ИЗУЧИТЕ МАТЕРИАЛ:
**A)** Ответьте по интервью с Бродским на следующие вопросы:
(i) Чей ответ на вопрос о читателе приводит Бродский?
(ii) Из какого произведения автору внезапно вспоминается строчка?
(iii) Какие три качества, по словам Бродского, он каким-то образом знал в себе?
**B)** Верните дословно фрагмент интервью с Бродским между словами «Я думаю, это» и «направление — куда-нибудь.» включительно.
**C)** Определите, соответствуют ли интервью с Бродским следующие утверждения. Для каждого ответьте «да» или «нет» и приведите решающие слова текста в точной цитате.
(i) Бродский всегда рассматривал язык как путь к свободе.
(ii) Когда Бродский пишет, у него возникает ощущение, больше похожее на эхо, чем на читателя.
(iii) Тональность, к которой приходит пишущий стихи, по словам Бродского, обязательно злая.

ИСХОДНЫЙ ТЕКСТ:
_ _ _
И это дает определенную форму свободы в отношении материала.
Ну конечно. Вот что такое, в конце концов, описание. И видишь это яснее. Ты — не ты, а фигура в пейзаже.
Во всем творчестве Бродского абстрактные концепции времени и пространства обретают почти осязаемую реальность, а фигура в пейзаже — центральный образ. Я спрашиваю: когда он пишет, у него возникает ощущение читателя или откликающегося эха? Думаю, что вопрос ему приятен, потому что я обратилась к идее, принадлежащей его поэтике. Он улыбается.
Нет, это больше похоже на эхо. Знаете, как ответил на этот вопрос Стравинский? "Я пишу для себя и вероятного альтер-эго". Для вероятного альтер-эго вероятного альтер-эха. Альтер-эхо.
Мы даем комнате наполниться молчанием, как будто ждем, что альтер-эхо материализуется. Бродский добавляет:
Это как послать сигнал в эфир — если принимающая станция существует, она его поймает.
Замечание Бродского побуждает меня спросить, когда он впервые почувствовал возможность свободы через язык. Ответ был неожиданным.
Я никогда не рассматривал язык как путь к свободе. Правда в том, что я никогда не чувствовал себя несвободным. Я всегда чувствовал себя вполне свободным. Я не воспринимал язык как выход из отсутствия у меня свободы. Я каким-то образом знал, что я злой, и знал, что я сильный. Знал, что я упрямый. Ну, я могу объяснить это так: я стремился развить в себе что-то, может быть, очень маленькое, но очень твердое, пропорционально огромному давлению извне.
(Мне на память внезапно приходит строчка из "Колыбельной трескового мыса": "Тело похоже на свернутую в рулон трехверстку, и на севере поднимают бровь".)
Я думаю, это либо чувство достоинства, человеческого достоинства, либо чувство смысла. Но писание стихов не было уходом: "Отлично, вот мой маленький мир, и я свободен". Просто приходишь к такому состоянию, когда тебе нравятся определенные слова. Или определенная тональность. И эта тональность необязательно злая. Она может быть элегичной, может быть тоскливой, ты можешь просто пытаться подражать какому-то автору, которого прочел. Это вроде вектора человеческой души. Своего рода направление — куда-нибудь.
_ _ _
СТРОКИ:
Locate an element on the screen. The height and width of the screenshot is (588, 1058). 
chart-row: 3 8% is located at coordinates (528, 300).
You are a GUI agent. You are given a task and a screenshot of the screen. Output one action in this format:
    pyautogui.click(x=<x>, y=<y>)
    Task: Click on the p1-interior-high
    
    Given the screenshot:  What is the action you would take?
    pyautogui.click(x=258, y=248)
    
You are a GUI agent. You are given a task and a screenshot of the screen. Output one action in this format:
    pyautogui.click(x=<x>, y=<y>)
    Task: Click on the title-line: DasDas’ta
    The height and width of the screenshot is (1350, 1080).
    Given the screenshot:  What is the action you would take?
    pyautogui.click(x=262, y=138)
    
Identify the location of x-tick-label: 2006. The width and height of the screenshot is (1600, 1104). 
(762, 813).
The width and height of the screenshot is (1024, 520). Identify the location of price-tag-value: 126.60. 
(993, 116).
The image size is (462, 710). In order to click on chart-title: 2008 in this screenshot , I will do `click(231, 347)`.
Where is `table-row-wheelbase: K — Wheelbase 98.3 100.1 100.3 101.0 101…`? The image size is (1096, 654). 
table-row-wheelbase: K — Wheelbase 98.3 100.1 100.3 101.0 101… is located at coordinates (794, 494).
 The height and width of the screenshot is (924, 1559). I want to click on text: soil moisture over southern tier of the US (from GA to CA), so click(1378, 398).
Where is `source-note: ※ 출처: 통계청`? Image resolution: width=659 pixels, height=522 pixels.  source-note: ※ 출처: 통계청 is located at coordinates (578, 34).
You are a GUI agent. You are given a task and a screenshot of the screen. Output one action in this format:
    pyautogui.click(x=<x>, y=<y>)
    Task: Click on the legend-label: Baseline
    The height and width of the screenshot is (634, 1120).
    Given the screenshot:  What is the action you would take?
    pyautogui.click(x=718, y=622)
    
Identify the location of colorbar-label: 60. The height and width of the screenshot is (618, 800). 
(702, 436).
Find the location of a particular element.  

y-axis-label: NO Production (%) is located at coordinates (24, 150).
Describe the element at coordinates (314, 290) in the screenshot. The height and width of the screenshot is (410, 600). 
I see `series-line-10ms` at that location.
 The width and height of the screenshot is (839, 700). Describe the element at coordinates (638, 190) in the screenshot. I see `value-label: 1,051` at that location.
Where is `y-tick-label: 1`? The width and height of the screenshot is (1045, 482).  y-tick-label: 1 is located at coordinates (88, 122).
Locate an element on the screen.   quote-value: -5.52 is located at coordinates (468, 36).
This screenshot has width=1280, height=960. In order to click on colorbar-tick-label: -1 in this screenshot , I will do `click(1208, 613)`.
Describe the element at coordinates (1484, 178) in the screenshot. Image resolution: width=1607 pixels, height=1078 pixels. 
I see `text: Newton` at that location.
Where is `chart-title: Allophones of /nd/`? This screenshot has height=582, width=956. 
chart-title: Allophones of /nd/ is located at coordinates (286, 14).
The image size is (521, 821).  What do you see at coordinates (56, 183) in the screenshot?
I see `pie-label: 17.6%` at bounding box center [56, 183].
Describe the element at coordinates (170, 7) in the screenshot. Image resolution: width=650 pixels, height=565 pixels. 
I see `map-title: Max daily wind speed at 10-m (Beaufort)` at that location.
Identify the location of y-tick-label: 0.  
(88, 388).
_ _ _
ОТВЕТЫ К ЗАДАНИЯМ:
**A)**
(i) Стравинского.
(ii) Из «Колыбельной трескового мыса».
(iii) Что он злой, сильный и упрямый.

**B)**
Я думаю, это либо чувство достоинства, человеческого достоинства, либо чувство смысла. Но писание стихов не было уходом: "Отлично, вот мой маленький мир, и я свободен". Просто приходишь к такому состоянию, когда тебе нравятся определенные слова. Или определенная тональность. И эта тональность необязательно злая. Она может быть элегичной, может быть тоскливой, ты можешь просто пытаться подражать какому-то автору, которого прочел. Это вроде вектора человеческой души. Своего рода направление — куда-нибудь.

**C)**
(i) Нет: «Я никогда не рассматривал язык как путь к свободе».
(ii) Да: «Нет, это больше похоже на эхо».
(iii) Нет: «И эта тональность необязательно злая».